A civic group, the Human & Environmental Development Agenda (HEDA Resource Centre) has petitioned the Independent Corrupt Practices and Other Related Offences Commission (ICPC), urging the body to investigate the CBN governor and an emergency interest group, Green Alliance.
HEDA, in a statement, said it had petitioned the ICPC to take swift action to prevent the breach of the Central Bank of Nigeria Act by the Governor, by promptly and diligently investigating the motive and sponsors of The Green Alliance Movement and if any foul play was uncovered, such culprits should be prosecuted accordingly.
The group said the statement by the CBN governor shows that he had been involved in politics contrary to Section 9 of the CBN Act.

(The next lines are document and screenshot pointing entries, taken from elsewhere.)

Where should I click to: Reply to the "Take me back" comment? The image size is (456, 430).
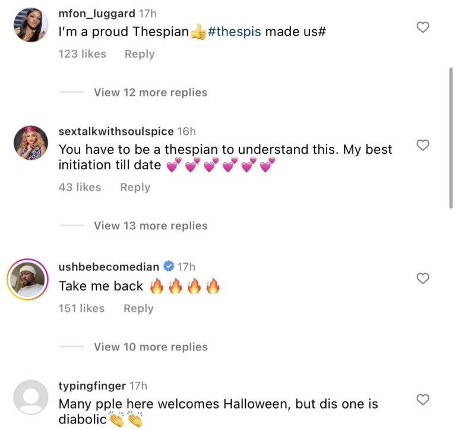(138, 308)
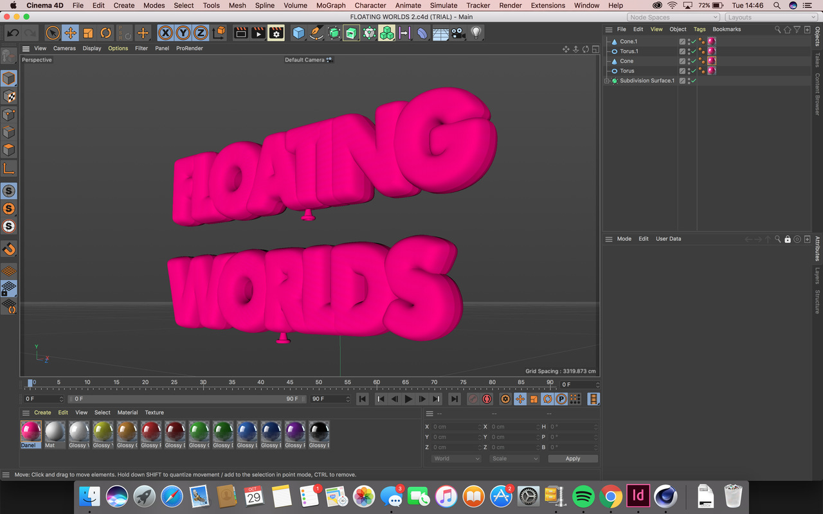The image size is (823, 514).
Task: Select the Scale tool in top toolbar
Action: (x=88, y=33)
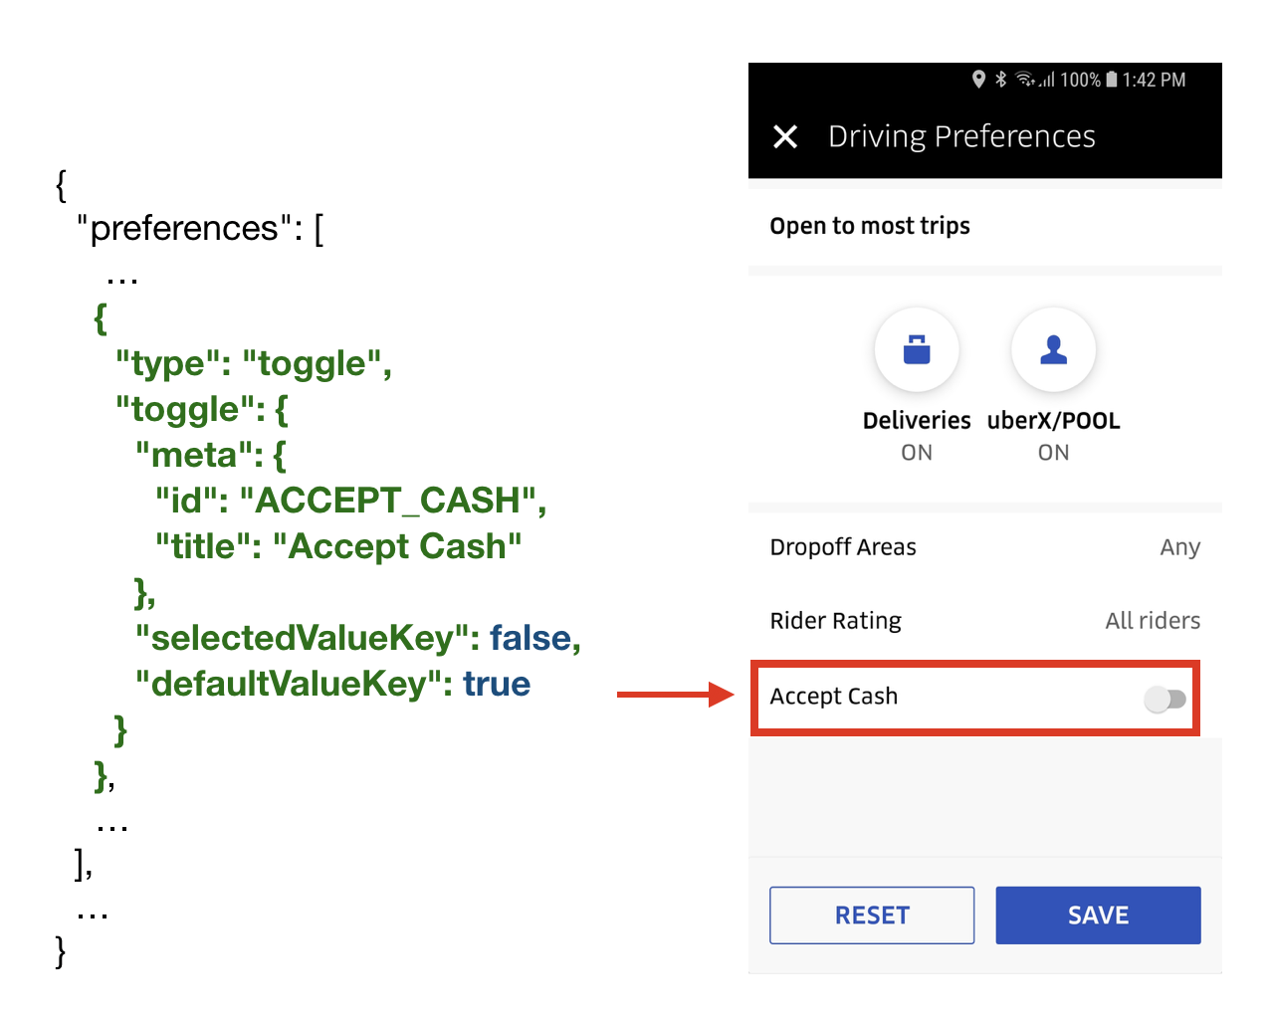Open the Rider Rating "All riders" selector
The height and width of the screenshot is (1017, 1272).
click(x=1152, y=621)
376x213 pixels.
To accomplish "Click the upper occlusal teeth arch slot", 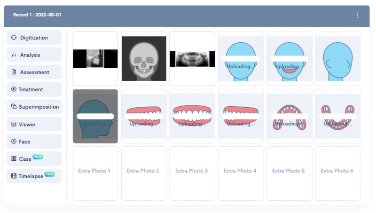I will point(289,116).
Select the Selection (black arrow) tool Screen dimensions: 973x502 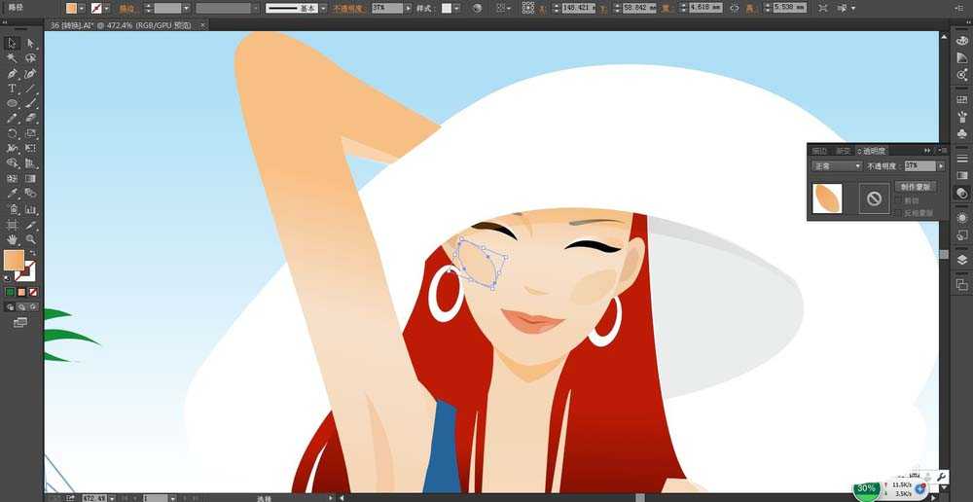[12, 44]
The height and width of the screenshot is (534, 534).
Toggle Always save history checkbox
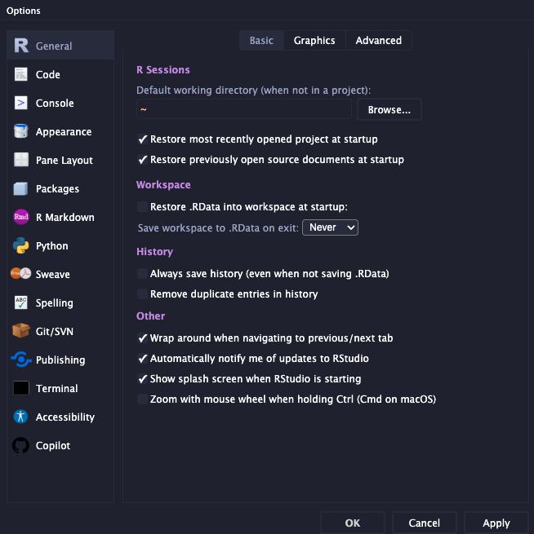(x=143, y=274)
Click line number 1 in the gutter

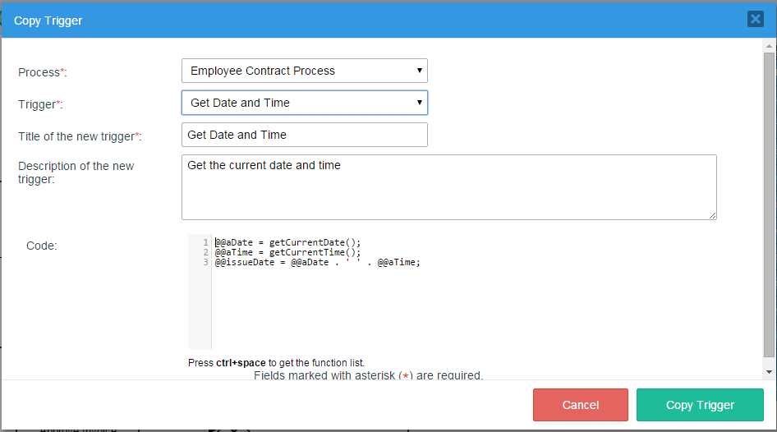205,242
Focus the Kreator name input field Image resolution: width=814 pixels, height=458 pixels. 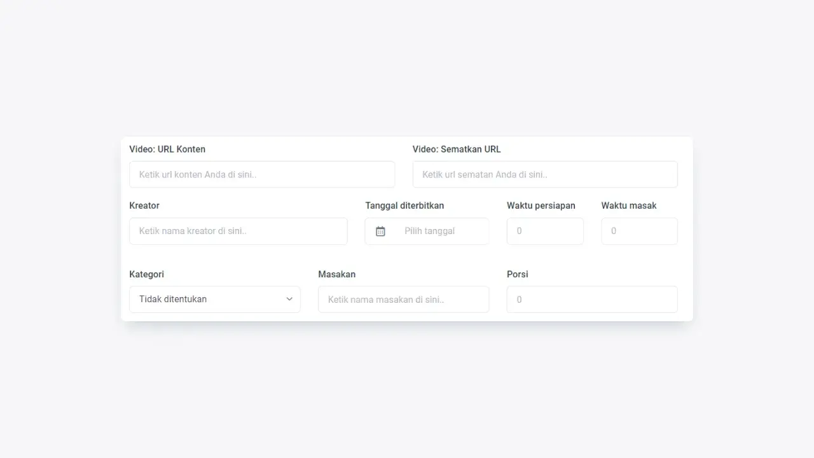point(238,232)
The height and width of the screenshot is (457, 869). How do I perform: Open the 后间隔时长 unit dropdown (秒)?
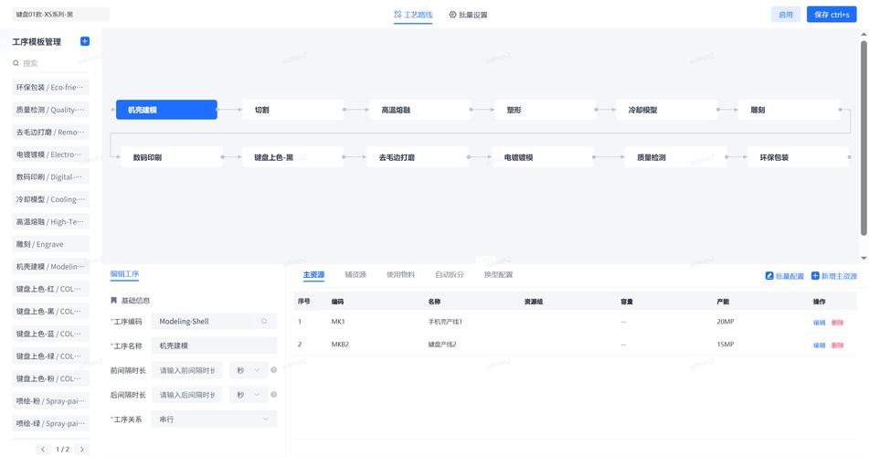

HEDA said, “As the CBN governor, Emefiele keeps Nigerians confused regarding his 2023 Presidential bid, the ICPC has responded to a petition filed against him by HEDA Resource Centre last month.
“As the event unfolded, HEDA petitioned the ICPC to take swift action to prevent the breach of the Central Bank of Nigeria Act by the Governor, by promptly and diligently investigating the motive and sponsors of The Green Alliance Movement and if any foul play was uncovered, such culprits should be prosecuted accordingly.
“In a response signed by the Petition Registrar, H.S Folaranmi, on behalf of the chairman of the Commission, Bolaji Owasanoye, to HEDA, ICPC acknowledged HEDA’s Petition and averred to act accordingly.
“The chairman of HEDA, Mr. Olanrewaju Suraju, confirmed that its petition among others must have prompted Emefiele to come up with his latest statement on his Twitter handle, ‘This is a serious decision that requires God’s Divine intervention, in the next few days The Almighty will so direct.’”
HEDA’s boss maintained that Emefiele had been involved in politics and a member of APC contrary to the law.
“By telling Nigerians that within the week, he would let Nigerians know his stance (to run or not) after hearing from God, it then means he’s been involved in politics and member of APC, contrary to the law,” Suraju asserted.
“He reminded Emefiele that failure to publicly state his position on the 2023 general election would not only be precarious to Nigeria’s currently fragile economy but inimical to the country’s financial integrity, saying that the current state of the economy requires all actors to stay focused on the task of repositioning Nigeria on a trajectory of prosperity.
“Going by our mandate as a leading anti-corruption organisation in Nigeria, we expect every political aspirant to play by the rules, but they must remember that good governance remains the hallmark of democracy,” he added.